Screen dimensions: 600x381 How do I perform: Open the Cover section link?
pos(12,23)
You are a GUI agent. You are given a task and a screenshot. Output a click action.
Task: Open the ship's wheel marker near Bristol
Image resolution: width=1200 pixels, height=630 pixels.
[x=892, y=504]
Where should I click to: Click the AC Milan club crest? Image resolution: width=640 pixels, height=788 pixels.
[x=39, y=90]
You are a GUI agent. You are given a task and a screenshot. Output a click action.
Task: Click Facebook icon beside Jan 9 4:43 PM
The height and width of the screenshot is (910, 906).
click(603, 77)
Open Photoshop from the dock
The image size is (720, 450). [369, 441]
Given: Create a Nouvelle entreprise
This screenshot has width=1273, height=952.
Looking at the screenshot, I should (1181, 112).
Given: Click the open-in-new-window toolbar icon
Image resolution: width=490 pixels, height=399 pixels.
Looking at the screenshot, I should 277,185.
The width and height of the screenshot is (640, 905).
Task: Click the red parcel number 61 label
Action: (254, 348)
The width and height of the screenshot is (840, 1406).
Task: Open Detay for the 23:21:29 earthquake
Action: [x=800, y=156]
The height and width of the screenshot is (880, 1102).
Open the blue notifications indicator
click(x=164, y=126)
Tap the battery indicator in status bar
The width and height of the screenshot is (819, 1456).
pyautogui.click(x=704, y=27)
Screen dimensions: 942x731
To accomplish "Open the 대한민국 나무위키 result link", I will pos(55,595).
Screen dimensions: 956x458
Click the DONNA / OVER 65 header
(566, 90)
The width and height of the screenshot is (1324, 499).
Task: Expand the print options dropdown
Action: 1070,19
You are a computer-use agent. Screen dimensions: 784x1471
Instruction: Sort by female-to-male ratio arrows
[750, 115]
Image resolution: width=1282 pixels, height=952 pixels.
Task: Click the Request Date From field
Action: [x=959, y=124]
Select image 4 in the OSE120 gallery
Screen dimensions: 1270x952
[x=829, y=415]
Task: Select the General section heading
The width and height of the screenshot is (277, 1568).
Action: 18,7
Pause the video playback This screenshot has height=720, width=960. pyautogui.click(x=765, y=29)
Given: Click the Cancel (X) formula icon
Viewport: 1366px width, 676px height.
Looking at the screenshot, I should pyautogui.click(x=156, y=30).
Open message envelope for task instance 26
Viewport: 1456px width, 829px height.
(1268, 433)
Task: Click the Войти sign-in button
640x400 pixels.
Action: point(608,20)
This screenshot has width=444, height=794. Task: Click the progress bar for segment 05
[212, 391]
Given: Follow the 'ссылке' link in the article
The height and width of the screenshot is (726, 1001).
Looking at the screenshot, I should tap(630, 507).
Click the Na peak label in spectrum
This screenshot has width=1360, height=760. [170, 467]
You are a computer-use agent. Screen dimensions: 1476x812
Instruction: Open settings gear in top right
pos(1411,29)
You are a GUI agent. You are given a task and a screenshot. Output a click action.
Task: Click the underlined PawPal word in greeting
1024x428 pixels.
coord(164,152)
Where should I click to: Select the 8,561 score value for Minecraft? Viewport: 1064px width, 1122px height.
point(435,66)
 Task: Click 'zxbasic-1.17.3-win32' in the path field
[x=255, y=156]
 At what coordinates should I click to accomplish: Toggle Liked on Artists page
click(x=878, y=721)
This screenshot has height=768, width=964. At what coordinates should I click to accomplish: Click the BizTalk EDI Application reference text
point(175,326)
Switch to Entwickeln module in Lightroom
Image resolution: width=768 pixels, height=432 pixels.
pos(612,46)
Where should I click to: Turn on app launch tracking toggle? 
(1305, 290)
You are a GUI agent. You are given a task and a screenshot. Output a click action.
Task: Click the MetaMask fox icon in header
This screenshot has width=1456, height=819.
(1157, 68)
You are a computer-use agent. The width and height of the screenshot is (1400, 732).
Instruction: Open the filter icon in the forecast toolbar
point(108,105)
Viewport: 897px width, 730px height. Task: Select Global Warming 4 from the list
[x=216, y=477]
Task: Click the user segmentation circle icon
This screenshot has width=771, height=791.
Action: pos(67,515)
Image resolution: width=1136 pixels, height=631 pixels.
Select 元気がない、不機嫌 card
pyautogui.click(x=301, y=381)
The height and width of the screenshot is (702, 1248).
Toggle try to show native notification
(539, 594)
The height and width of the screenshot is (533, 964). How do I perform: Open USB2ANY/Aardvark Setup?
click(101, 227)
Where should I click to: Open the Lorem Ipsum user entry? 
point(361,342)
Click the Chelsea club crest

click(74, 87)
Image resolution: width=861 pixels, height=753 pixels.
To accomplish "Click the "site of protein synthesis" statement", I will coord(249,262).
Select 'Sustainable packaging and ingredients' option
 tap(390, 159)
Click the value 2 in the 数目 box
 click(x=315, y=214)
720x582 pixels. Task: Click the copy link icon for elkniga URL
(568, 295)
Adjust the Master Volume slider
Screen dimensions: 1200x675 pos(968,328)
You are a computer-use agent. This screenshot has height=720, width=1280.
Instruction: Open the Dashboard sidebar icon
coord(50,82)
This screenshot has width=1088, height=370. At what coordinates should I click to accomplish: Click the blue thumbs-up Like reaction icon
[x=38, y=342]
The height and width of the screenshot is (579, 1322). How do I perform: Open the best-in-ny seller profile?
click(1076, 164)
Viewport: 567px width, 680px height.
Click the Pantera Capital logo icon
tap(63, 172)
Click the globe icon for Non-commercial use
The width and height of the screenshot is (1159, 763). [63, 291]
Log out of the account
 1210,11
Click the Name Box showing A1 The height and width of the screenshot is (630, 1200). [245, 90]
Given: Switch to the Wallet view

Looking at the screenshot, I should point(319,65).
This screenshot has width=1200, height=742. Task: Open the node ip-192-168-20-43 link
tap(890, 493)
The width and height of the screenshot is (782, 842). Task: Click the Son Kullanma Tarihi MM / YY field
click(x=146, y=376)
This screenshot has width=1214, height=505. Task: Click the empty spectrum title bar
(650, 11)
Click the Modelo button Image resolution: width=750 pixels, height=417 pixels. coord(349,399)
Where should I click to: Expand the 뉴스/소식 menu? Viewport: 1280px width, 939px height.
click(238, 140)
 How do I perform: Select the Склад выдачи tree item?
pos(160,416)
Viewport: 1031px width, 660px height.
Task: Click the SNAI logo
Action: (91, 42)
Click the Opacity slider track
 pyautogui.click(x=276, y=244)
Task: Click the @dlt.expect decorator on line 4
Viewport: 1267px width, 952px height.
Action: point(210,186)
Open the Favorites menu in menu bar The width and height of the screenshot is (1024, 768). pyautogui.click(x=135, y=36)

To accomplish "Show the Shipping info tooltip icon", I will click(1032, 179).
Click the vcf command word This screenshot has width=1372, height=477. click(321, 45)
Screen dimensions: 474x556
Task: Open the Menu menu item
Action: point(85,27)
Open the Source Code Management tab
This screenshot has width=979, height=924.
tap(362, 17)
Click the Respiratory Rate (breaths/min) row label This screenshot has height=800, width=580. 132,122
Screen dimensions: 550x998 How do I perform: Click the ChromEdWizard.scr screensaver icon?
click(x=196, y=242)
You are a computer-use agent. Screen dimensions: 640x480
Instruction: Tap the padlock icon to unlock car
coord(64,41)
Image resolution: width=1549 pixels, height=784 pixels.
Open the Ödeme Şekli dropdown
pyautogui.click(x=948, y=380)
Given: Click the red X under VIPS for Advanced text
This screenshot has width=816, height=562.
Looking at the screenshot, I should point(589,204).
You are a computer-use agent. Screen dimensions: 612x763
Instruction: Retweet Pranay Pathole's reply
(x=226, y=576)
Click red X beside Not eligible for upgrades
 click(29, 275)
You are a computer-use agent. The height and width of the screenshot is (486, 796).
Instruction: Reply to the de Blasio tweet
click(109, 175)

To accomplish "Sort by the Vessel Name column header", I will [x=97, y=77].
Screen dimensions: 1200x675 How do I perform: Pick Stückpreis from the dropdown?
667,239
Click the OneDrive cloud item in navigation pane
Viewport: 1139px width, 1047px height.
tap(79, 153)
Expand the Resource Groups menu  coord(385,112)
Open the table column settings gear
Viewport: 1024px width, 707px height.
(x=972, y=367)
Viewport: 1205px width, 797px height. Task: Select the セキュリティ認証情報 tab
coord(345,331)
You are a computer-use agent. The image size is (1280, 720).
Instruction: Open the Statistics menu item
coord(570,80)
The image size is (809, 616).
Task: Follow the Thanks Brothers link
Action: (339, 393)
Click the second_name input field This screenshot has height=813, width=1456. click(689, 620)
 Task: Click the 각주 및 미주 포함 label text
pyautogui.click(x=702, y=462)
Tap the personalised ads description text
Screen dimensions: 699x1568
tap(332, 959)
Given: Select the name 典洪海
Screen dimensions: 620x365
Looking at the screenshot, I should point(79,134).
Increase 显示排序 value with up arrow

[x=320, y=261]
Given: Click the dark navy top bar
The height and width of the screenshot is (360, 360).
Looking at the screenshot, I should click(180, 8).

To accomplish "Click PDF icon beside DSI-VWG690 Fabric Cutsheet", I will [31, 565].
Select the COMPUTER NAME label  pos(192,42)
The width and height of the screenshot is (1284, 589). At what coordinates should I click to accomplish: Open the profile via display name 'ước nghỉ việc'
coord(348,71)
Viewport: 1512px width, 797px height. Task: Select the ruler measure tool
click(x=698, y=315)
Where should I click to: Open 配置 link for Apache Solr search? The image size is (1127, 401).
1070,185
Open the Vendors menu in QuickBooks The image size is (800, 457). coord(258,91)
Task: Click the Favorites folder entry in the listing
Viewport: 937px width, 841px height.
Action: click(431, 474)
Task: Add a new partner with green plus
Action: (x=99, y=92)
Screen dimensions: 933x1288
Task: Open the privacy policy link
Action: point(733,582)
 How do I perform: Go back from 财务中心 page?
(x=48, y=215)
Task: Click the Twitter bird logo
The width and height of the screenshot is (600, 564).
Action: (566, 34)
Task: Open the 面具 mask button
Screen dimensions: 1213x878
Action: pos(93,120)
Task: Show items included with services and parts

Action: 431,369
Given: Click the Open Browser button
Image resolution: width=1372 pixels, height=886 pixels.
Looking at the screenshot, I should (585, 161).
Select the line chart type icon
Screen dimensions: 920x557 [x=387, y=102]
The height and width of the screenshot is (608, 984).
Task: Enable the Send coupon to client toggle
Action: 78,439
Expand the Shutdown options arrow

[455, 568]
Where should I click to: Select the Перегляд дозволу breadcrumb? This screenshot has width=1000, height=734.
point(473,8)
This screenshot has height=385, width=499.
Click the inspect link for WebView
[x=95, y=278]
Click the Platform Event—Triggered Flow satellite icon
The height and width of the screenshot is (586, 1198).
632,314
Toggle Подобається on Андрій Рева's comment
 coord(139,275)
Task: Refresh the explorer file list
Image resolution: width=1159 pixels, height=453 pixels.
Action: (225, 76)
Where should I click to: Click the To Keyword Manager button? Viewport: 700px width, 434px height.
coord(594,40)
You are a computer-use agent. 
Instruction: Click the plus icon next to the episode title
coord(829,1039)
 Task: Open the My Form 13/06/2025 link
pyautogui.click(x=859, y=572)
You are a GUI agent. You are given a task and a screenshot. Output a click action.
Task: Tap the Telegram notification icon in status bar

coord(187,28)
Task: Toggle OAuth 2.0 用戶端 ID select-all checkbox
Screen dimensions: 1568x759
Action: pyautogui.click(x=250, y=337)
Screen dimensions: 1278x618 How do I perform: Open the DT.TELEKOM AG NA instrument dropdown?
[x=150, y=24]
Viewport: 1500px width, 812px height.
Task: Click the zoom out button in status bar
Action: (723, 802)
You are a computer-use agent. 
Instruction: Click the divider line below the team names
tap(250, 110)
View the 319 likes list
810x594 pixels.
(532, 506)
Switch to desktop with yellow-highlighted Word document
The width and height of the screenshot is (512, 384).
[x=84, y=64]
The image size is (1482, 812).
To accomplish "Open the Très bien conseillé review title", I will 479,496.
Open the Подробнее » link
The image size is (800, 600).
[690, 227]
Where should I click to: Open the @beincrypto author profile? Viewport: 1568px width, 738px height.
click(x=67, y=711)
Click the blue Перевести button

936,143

▶ **Problem requirements**:
A single number is the answer: how many lines in the records above contain the word "Favorites".

▶ **Exercise answer**:
2